■ Dataset items ■
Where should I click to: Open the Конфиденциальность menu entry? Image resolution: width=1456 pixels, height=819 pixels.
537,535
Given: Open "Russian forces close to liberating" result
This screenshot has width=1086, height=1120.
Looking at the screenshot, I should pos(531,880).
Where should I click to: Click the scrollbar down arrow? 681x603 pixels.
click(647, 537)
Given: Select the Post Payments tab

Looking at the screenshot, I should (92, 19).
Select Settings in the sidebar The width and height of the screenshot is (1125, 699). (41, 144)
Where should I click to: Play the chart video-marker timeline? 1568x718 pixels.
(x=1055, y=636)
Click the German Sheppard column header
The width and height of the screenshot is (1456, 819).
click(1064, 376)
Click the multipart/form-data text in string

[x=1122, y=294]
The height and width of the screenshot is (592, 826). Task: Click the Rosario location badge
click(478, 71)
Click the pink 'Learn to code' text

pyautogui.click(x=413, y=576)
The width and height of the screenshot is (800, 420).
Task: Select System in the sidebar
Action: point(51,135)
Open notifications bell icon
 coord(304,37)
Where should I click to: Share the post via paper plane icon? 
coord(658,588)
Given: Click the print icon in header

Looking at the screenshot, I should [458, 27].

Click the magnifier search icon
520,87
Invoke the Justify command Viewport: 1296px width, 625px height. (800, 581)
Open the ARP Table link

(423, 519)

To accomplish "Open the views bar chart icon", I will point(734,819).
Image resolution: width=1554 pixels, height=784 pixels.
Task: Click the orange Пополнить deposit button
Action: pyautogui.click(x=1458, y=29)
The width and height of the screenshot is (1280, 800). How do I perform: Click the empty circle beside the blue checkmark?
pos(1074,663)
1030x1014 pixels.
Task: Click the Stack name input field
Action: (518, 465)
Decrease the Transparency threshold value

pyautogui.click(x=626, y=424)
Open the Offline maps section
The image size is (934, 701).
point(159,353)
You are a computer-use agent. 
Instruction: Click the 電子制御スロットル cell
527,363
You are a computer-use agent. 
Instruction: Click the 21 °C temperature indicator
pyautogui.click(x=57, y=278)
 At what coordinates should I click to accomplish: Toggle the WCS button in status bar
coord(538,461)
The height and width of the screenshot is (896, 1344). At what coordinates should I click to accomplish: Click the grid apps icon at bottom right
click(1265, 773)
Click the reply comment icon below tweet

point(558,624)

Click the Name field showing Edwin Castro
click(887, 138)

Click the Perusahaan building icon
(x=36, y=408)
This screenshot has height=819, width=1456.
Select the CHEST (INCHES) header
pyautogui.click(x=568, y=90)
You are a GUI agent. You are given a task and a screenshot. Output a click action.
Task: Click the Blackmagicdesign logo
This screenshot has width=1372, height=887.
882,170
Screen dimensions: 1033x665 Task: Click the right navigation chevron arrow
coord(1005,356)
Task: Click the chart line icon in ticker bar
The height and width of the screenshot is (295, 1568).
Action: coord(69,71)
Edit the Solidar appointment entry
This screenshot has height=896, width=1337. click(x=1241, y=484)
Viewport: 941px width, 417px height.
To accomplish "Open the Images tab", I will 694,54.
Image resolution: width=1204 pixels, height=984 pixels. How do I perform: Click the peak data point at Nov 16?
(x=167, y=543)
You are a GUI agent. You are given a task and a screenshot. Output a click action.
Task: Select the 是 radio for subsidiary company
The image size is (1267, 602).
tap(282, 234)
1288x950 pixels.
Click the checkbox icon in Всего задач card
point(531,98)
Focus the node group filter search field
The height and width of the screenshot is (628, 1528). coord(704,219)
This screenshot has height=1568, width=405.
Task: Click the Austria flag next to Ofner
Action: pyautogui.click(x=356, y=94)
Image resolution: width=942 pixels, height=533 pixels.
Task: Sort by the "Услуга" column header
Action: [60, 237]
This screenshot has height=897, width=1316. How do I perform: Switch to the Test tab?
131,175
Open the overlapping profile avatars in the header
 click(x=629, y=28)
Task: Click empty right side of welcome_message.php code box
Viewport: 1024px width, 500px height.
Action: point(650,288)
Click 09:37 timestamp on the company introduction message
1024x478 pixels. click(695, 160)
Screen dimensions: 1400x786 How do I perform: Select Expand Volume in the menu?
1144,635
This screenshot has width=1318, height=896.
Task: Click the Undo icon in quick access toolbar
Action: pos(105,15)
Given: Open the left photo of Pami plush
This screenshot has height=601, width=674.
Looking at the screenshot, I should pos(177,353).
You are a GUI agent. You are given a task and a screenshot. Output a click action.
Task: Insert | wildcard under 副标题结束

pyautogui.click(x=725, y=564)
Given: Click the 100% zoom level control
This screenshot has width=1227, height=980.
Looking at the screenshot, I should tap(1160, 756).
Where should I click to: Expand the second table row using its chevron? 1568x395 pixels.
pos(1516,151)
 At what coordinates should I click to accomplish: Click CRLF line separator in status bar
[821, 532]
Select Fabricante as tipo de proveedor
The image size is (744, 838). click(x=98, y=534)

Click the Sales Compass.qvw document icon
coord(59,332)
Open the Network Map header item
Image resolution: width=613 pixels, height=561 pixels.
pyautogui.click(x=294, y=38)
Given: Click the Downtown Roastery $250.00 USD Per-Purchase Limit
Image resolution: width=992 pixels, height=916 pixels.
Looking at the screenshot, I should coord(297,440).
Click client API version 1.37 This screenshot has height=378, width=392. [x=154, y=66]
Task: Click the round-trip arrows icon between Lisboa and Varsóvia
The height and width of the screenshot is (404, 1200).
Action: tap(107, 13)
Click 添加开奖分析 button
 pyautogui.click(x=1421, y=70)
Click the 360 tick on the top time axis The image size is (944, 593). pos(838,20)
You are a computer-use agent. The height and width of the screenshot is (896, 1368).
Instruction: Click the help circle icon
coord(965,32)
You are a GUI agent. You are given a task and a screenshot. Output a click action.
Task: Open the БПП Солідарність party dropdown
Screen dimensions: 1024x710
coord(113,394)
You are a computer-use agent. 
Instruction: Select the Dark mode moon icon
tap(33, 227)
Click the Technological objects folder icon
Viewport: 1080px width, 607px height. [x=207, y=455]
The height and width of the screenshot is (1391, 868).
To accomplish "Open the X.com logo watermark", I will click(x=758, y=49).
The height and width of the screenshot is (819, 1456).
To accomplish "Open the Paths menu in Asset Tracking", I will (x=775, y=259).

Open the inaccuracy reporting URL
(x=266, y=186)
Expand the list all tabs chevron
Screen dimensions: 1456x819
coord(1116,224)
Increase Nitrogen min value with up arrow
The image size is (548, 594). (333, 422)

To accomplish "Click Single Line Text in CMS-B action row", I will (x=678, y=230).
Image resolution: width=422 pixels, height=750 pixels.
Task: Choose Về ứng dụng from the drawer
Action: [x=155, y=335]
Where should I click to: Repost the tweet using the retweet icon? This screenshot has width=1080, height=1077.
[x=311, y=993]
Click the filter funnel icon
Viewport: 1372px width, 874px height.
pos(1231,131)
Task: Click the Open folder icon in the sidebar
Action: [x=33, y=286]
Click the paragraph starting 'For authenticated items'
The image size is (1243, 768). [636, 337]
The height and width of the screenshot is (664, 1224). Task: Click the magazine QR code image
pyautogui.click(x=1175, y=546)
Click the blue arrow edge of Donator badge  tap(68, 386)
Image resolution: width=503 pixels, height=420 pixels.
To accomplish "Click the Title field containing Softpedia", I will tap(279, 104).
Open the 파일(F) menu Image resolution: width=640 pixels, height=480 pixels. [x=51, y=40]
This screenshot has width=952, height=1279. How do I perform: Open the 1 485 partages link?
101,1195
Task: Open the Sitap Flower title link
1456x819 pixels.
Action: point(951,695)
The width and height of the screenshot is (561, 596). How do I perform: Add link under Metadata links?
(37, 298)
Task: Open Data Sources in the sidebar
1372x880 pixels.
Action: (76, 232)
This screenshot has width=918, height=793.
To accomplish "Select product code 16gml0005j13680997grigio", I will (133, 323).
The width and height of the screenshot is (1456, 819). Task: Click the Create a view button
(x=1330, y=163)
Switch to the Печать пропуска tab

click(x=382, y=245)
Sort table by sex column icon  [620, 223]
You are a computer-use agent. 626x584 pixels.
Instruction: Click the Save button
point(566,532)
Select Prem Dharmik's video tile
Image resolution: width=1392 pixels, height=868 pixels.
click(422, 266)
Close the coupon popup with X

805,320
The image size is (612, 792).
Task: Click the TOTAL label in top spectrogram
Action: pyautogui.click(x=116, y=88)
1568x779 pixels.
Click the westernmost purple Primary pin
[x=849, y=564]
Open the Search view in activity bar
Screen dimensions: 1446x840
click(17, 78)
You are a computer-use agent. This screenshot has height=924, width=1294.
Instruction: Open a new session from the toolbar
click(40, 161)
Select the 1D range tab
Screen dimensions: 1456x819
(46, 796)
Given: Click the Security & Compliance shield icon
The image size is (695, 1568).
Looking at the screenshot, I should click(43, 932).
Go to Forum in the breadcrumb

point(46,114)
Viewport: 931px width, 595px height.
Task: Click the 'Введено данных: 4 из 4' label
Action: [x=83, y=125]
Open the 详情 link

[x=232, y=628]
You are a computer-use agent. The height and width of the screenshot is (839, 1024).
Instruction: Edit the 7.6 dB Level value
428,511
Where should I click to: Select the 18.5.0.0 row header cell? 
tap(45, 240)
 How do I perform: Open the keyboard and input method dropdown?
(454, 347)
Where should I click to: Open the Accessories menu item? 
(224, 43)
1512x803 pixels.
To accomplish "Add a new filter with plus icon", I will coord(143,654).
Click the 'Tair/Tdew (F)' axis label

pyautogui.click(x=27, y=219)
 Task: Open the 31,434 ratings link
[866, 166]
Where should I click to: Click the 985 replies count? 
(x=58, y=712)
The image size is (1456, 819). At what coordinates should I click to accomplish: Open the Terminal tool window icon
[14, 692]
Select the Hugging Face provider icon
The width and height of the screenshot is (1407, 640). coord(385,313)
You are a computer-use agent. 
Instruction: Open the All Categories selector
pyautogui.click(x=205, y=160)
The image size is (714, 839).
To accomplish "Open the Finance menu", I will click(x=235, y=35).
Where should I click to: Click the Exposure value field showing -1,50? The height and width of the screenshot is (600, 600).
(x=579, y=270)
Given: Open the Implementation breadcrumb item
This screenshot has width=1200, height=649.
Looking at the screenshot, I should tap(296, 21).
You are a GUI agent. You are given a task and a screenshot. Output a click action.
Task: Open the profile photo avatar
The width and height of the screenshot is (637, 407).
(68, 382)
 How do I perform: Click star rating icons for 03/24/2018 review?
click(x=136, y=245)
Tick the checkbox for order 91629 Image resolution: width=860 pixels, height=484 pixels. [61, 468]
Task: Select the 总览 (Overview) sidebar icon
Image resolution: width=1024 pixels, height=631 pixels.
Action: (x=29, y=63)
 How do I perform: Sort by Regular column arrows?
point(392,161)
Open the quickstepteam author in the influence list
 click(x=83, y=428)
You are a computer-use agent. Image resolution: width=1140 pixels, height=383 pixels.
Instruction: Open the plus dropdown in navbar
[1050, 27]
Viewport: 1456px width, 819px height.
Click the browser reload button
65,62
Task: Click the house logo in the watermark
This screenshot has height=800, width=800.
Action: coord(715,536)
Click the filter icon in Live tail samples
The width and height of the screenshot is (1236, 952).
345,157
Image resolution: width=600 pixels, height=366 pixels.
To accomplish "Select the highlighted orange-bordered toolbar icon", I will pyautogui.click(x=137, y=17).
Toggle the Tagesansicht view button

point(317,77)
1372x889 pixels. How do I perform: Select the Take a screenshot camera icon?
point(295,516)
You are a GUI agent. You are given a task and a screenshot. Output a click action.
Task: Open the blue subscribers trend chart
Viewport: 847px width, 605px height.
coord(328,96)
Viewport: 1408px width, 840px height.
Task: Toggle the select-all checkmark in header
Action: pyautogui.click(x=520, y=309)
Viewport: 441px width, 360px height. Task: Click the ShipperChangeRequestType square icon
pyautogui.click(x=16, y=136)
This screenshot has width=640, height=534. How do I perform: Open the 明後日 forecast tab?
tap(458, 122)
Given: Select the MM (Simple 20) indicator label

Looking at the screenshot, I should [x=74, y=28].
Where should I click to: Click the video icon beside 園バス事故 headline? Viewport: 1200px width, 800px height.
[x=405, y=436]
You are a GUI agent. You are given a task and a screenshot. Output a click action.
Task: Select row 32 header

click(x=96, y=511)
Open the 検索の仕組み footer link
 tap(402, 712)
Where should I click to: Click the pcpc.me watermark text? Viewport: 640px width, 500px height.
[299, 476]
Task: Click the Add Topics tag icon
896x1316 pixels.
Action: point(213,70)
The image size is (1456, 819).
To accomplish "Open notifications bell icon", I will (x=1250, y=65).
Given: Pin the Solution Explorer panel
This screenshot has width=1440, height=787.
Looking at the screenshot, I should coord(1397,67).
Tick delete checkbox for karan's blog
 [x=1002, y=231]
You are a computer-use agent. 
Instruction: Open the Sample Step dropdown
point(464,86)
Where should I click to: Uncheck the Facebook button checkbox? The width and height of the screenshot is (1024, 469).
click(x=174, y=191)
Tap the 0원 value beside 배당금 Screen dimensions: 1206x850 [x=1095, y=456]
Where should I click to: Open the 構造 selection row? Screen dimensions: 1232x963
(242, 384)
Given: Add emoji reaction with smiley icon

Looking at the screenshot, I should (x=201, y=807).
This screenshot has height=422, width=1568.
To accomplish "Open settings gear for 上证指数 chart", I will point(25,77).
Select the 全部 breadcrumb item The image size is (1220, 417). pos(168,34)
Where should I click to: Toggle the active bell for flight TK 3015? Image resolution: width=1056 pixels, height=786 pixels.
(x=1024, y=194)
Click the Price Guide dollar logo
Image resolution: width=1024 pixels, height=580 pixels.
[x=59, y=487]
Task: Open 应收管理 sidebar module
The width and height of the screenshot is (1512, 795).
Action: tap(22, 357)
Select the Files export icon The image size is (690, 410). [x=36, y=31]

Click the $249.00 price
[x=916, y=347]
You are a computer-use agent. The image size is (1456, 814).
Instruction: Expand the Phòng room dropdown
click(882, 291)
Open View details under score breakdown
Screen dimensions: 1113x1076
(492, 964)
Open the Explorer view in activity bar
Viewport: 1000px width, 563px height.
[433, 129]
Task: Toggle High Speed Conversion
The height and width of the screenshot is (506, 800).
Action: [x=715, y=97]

■ PROBLEM DESCRIPTION ■
Update the lines from the first one through the line containing "click(478, 71)" by replacing "Given" with "Goal", and leave everything else unchanged.

■ OUTPUT FOR THIS EXERCISE ■
Where should I click to: Open the Конфиденциальность menu entry? Image resolution: width=1456 pixels, height=819 pixels.
537,535
Goal: Open "Russian forces close to liberating" result
This screenshot has width=1086, height=1120.
Looking at the screenshot, I should pos(531,880).
Where should I click to: Click the scrollbar down arrow? 681x603 pixels.
click(647, 537)
Goal: Select the Post Payments tab

Looking at the screenshot, I should (92, 19).
Select Settings in the sidebar The width and height of the screenshot is (1125, 699). (41, 144)
Where should I click to: Play the chart video-marker timeline? 1568x718 pixels.
(x=1055, y=636)
Click the German Sheppard column header
The width and height of the screenshot is (1456, 819).
click(1064, 376)
Click the multipart/form-data text in string

[x=1122, y=294]
The height and width of the screenshot is (592, 826). Task: Click the Rosario location badge
click(478, 71)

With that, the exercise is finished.